Scroll to Top

Kontrol Stres Anda Agar Kerja Otak Tetap Stabil

By Ilham Choirul / Published on Thursday, 22 Mar 2012

depression

Hidup dibuat mudah saja sekali pun banyak masalah menghimpit Anda. Kalau terlalu memaksakan diri sehingga membuat pikiran selalu stres, justru malah akan mengganggu kerja memori di otak Anda. Inilah buruknya memelihara stres tanpa kontrol dalam keseharian.

Stres akan memicu kerusakan prefrontal cortex. Bagian dari otak ini berfungsi sebagai pemimpin dalam hampir semua pekerjaan di otak. Proses analisa kognitif dan pemikiran abstrak bahkan berlangsung di bagian ini. Kalau prefrontal cortex bermasalah, maka Anda kurang mampu merespon dengan baik berbagai hal di sekitar Anda. Kalau terus-terusan stres, kemampuannya semakin menurun yang berimbas pada kemampuan daya ingat Anda.
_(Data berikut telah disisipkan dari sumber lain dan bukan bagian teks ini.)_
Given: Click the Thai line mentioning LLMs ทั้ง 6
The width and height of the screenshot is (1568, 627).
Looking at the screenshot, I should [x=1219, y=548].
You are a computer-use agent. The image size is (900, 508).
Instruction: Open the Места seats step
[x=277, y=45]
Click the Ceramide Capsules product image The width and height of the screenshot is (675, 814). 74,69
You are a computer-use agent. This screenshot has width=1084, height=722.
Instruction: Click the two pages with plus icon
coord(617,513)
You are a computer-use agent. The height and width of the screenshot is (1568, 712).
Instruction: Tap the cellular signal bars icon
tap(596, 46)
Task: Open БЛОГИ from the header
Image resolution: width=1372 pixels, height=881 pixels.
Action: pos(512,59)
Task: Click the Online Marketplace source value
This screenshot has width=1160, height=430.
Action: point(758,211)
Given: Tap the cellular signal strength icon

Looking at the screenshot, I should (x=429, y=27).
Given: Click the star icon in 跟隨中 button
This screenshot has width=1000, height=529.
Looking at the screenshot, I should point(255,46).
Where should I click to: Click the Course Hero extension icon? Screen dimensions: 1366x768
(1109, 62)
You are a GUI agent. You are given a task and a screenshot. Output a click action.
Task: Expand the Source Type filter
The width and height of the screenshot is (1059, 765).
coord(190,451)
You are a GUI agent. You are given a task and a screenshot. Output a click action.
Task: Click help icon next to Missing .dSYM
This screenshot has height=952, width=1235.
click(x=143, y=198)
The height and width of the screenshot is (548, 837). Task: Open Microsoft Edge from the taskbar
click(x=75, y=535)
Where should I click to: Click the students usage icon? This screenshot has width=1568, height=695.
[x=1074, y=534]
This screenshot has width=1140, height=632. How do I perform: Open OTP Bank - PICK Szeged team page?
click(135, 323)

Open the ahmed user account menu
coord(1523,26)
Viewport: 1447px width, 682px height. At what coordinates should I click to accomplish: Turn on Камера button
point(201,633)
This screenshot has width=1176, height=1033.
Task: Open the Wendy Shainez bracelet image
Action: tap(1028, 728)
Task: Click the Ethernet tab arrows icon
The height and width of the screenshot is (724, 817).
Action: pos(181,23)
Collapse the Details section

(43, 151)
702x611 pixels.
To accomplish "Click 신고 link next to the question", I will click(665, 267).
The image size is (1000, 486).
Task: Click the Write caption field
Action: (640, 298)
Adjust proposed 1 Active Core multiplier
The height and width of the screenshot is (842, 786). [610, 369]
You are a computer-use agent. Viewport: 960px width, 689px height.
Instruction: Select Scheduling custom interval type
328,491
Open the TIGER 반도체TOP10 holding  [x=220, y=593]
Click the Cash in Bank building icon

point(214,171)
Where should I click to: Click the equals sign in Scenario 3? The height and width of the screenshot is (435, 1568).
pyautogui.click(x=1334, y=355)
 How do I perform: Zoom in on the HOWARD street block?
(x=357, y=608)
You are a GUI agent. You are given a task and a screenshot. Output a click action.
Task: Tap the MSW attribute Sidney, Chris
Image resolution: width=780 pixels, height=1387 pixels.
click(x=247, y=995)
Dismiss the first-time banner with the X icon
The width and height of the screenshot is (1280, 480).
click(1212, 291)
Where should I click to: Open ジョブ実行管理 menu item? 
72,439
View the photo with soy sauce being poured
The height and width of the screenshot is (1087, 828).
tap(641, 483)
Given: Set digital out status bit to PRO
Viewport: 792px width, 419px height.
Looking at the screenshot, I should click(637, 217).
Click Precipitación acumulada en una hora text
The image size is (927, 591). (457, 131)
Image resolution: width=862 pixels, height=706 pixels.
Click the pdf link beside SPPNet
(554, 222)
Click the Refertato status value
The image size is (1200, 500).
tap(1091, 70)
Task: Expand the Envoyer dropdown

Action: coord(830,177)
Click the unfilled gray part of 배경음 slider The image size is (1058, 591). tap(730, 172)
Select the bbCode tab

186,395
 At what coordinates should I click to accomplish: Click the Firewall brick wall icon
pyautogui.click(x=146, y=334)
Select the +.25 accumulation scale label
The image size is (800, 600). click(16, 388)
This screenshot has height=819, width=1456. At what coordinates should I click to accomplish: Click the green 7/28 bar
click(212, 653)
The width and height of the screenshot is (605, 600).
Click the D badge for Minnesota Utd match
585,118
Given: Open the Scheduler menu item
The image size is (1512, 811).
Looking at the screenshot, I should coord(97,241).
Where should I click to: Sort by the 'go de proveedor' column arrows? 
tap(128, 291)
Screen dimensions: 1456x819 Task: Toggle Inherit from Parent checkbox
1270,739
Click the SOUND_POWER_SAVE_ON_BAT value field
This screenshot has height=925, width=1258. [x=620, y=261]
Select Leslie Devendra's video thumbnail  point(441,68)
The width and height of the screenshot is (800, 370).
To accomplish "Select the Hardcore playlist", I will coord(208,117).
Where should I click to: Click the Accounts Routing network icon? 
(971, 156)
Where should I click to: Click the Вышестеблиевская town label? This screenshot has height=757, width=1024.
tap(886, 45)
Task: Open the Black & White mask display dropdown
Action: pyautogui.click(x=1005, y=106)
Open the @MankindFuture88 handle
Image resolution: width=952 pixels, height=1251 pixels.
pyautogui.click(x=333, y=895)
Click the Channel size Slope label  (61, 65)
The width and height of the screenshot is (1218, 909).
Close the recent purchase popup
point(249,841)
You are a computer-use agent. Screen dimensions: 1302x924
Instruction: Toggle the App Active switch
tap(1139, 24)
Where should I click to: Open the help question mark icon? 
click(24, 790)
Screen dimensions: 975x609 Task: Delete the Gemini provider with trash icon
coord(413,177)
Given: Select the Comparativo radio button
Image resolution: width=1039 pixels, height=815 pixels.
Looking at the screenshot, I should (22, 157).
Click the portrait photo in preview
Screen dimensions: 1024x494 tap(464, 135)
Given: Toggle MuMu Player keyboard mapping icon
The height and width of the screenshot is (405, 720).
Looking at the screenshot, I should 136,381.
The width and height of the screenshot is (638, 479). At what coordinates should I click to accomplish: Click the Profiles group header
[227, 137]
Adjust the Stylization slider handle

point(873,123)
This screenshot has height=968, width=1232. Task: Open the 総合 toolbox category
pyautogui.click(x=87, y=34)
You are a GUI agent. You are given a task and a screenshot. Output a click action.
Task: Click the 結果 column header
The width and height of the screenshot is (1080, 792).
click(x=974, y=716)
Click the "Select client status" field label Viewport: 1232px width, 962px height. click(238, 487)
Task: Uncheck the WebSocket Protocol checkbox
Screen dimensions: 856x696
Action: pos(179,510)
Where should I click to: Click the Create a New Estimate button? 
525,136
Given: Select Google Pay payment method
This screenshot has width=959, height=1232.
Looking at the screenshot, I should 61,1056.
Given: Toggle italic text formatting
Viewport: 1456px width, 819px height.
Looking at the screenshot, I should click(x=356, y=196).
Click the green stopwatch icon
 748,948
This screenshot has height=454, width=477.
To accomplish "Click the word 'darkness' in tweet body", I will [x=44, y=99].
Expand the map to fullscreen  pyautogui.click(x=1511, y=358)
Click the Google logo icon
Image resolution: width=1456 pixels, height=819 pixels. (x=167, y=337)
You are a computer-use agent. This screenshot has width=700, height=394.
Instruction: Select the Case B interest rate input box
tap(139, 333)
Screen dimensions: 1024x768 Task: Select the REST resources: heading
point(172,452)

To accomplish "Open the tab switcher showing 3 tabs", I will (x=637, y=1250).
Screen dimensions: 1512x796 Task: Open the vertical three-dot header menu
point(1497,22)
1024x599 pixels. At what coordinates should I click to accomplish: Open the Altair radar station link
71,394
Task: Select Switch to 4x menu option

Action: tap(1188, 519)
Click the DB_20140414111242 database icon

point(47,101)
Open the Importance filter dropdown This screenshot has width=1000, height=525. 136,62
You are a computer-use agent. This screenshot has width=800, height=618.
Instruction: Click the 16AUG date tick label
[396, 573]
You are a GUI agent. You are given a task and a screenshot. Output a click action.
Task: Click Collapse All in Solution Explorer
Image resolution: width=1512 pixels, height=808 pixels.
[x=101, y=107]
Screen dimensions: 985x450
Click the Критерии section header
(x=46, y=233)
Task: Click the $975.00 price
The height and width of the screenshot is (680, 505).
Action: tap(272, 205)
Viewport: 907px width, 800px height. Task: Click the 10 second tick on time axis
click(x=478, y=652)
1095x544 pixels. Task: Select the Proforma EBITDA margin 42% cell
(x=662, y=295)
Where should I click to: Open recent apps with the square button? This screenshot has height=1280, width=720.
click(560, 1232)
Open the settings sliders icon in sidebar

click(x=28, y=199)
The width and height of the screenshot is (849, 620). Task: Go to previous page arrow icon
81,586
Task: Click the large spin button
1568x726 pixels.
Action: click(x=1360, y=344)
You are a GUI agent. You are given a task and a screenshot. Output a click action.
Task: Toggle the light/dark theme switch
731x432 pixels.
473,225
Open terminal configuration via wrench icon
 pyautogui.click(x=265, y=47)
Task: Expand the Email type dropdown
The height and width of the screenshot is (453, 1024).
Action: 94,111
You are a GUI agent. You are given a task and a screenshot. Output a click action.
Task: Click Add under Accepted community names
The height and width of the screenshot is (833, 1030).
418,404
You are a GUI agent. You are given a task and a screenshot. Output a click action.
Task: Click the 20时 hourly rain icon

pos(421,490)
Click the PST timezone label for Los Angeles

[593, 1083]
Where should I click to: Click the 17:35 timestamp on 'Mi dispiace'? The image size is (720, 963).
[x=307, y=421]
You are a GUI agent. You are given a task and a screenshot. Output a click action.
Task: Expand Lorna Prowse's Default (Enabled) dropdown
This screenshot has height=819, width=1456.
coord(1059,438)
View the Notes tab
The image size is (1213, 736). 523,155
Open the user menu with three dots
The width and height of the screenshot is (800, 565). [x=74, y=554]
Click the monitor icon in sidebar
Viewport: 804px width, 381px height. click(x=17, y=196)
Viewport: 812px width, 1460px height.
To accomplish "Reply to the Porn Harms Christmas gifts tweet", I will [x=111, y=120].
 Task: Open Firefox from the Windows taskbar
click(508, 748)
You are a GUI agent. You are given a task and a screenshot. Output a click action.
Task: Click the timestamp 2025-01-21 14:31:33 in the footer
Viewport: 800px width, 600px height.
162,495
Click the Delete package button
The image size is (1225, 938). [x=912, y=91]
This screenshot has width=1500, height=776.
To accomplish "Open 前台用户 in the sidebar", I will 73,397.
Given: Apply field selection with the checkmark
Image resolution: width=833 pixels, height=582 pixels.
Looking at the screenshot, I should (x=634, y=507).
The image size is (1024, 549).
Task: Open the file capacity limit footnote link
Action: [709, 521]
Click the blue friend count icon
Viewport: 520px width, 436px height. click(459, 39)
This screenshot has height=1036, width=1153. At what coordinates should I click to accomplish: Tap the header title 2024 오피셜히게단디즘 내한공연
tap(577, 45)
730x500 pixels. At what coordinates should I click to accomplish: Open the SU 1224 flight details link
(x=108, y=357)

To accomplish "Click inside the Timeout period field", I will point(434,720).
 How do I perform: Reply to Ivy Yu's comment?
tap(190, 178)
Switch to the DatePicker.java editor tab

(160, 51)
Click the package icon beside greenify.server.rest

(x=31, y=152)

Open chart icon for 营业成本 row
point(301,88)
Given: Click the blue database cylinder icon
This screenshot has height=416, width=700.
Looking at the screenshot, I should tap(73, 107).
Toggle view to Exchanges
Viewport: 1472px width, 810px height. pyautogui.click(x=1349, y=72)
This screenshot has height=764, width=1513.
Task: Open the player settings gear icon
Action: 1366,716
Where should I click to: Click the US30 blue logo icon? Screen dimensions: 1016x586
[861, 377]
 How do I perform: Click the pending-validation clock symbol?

Oleh karena itu, hadapi stres itu dengan bijak. Lakukan relaksasi yang diperlukan agar otak Anda beristirahat. Semakin Anda stres, penerimaan sinyal glutamate melemah dan kerja otak ikut menurun yang turut berefek pada memori. Sinyal glutamate ini penting artinya dalam menjaga prefrontal cortex tetap bekerja lebih stabil.

Pernah dengar hormon kortisol? Hormon ini ikut diproduksi kala seseorang berada dalam tekanan. Kortisol kerap disebut hormon stres yang menghalangi kerja otak dalam mengingat atau memproses tindakan. Akhirnya, orang stres pun kerap terlihat ling-lung atau kebingungan. Di sana tejadi ketidaksepahaman anatar bagian otak sati dengan yang lain.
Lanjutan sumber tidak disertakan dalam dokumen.